Stored data:
────────
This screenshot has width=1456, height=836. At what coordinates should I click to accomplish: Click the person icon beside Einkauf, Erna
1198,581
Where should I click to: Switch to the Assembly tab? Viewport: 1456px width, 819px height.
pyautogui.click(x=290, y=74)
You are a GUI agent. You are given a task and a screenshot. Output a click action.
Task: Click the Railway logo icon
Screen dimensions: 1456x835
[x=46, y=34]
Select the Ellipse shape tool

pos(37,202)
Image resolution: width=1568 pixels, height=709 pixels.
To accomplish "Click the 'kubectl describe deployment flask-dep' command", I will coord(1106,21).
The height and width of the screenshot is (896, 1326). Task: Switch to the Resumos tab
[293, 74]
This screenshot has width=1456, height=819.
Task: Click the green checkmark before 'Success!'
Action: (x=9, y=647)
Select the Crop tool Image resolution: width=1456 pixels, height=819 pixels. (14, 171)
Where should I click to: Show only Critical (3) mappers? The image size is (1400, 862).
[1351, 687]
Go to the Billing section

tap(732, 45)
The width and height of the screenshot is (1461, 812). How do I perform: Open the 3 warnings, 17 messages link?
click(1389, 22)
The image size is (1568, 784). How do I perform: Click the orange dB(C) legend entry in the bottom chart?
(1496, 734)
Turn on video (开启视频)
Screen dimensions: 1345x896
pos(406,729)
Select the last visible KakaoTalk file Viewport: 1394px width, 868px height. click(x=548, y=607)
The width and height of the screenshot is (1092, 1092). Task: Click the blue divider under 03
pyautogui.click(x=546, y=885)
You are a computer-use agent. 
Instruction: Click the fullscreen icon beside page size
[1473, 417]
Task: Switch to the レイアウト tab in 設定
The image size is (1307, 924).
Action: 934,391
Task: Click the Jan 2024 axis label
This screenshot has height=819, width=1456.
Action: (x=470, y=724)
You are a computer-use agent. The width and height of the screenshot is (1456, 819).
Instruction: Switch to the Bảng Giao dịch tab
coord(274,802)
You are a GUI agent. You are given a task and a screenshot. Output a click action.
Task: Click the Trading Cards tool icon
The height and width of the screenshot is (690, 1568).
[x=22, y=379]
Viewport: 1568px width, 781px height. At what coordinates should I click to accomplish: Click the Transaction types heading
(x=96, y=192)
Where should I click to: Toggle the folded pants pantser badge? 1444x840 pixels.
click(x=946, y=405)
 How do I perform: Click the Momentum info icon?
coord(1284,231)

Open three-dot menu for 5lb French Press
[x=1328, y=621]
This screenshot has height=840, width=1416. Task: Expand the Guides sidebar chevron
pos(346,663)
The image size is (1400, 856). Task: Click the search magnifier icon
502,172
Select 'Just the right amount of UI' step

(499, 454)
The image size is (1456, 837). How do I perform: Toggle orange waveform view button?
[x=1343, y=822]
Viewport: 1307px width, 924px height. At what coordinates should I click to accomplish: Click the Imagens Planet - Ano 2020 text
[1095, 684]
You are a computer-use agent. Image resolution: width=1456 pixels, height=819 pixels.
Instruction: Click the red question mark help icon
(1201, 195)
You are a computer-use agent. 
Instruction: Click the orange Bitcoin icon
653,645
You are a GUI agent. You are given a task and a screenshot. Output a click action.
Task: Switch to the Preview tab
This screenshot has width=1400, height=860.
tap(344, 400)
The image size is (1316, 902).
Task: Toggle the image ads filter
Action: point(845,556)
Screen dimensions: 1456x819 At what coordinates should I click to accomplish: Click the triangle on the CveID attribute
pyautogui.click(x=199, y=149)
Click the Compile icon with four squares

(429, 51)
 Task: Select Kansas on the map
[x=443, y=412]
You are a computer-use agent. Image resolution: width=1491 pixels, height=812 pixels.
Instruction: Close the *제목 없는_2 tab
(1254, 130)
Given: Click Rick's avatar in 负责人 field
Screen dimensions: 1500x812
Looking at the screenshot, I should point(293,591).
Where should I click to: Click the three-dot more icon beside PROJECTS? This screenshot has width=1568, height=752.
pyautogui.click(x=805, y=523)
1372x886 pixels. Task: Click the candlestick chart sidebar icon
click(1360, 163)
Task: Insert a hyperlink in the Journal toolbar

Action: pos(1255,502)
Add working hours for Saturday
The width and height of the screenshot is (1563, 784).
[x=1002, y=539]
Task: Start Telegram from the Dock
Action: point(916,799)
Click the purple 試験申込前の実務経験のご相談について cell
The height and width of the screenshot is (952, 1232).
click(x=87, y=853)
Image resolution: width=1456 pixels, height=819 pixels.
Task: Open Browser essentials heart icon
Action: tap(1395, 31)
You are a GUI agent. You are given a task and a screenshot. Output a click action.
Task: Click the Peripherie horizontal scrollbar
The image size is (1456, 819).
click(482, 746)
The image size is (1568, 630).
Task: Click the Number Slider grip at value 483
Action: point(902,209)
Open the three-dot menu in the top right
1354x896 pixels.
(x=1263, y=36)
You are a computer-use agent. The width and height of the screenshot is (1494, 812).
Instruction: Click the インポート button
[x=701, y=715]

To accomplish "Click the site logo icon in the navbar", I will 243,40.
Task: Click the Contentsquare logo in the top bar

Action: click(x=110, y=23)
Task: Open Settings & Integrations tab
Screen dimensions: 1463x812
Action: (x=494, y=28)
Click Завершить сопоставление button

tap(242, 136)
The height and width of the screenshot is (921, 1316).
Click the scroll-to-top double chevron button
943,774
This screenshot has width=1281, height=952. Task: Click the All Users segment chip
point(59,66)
────────
Work required: All lines above in which the word "will" occurs should be identified and copied.

Exercise output:
To accomplish "Click the 'kubectl describe deployment flask-dep' command", I will coord(1106,21).
To accomplish "Click the site logo icon in the navbar", I will 243,40.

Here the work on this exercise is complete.